**WHAT IS EXPECTED**
All of the records below must be output exactly, with no pictures carried over.

Data items:
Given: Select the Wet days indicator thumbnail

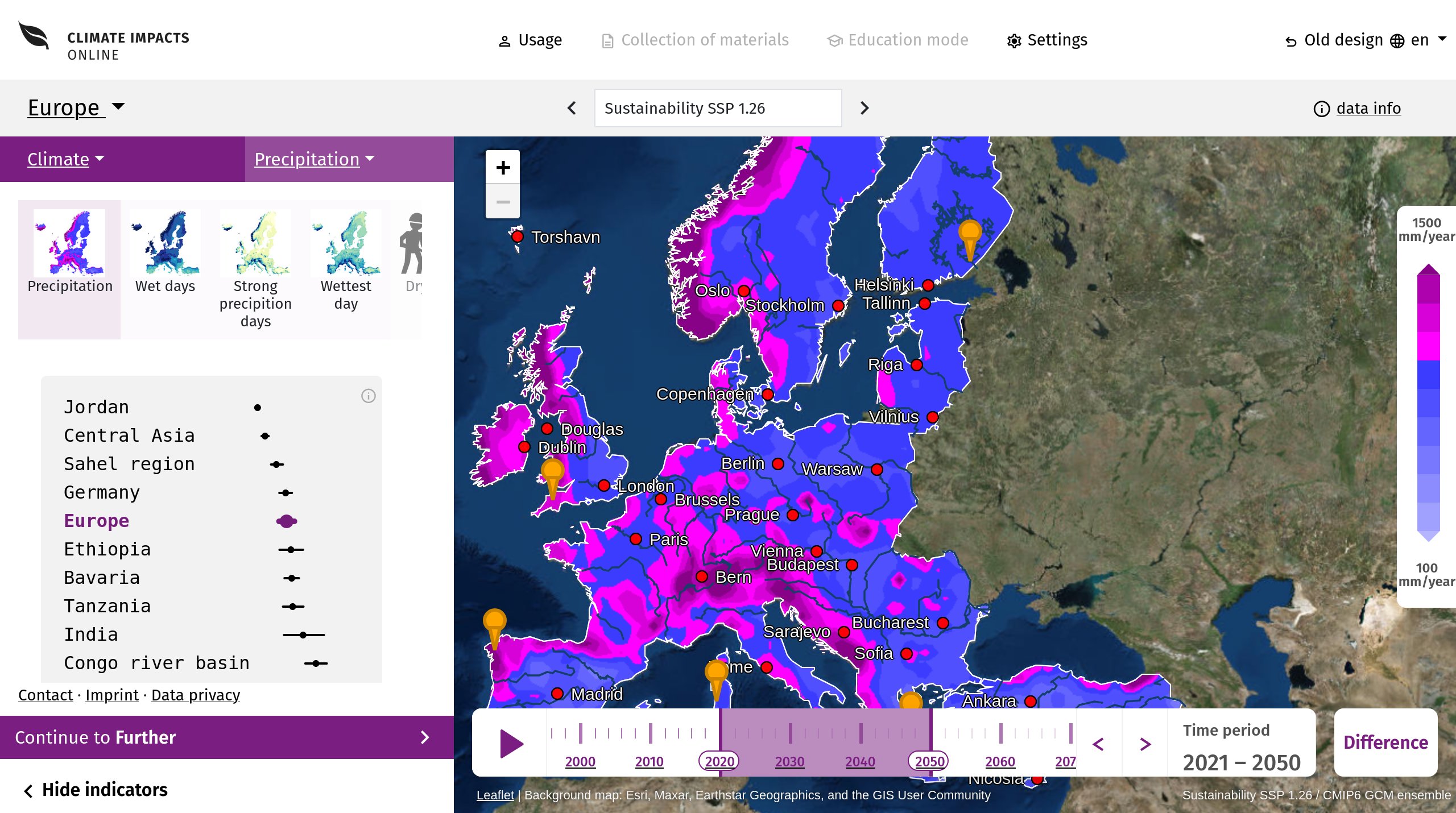Looking at the screenshot, I should coord(165,252).
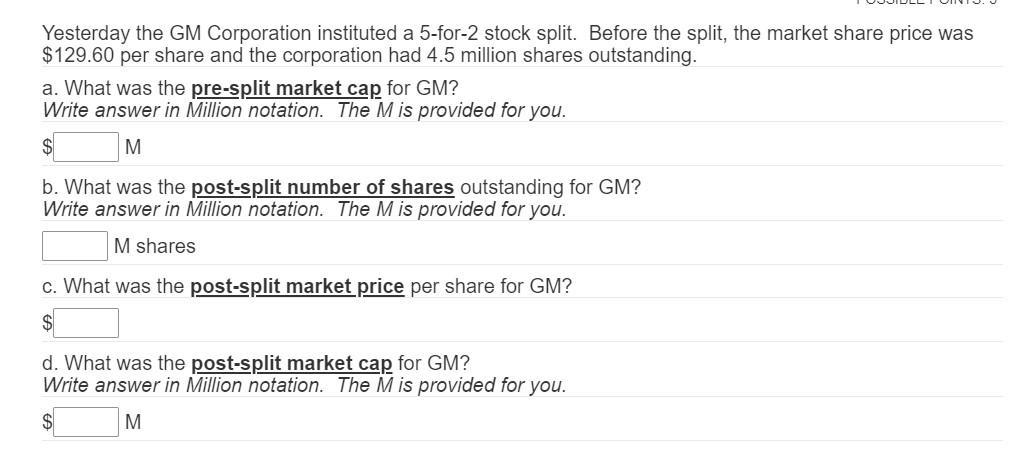1014x464 pixels.
Task: Click the italic Million notation note under part d
Action: 304,385
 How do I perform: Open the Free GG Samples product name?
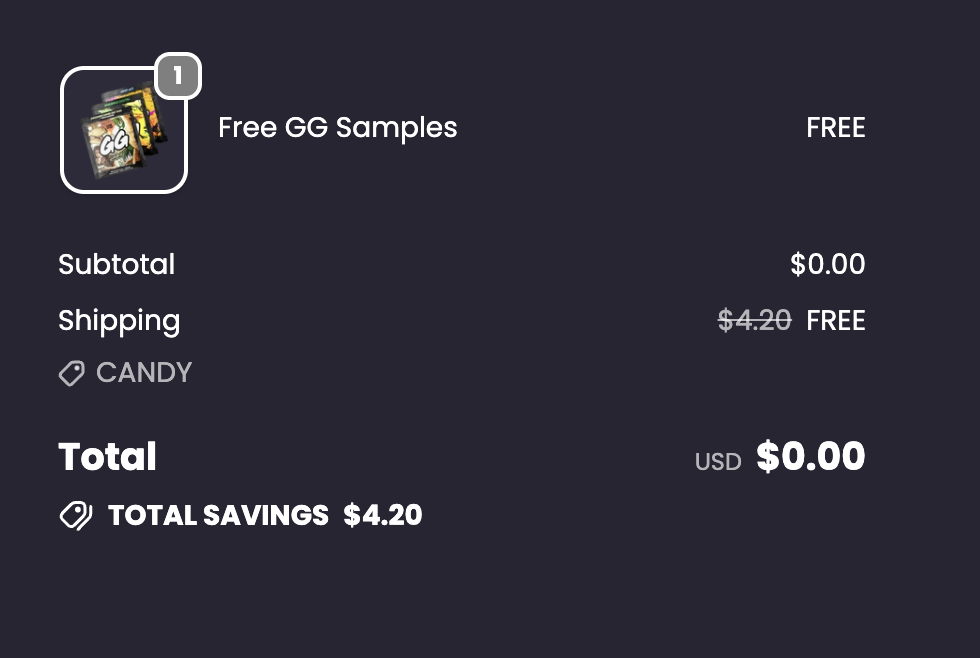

**RESPONSE**
Given: Select the Wet days indicator thumbnail

Looking at the screenshot, I should coord(165,252).
1014x464 pixels.
Task: Click the italic Million notation note under part d
Action: 304,385
 How do I perform: Open the Free GG Samples product name?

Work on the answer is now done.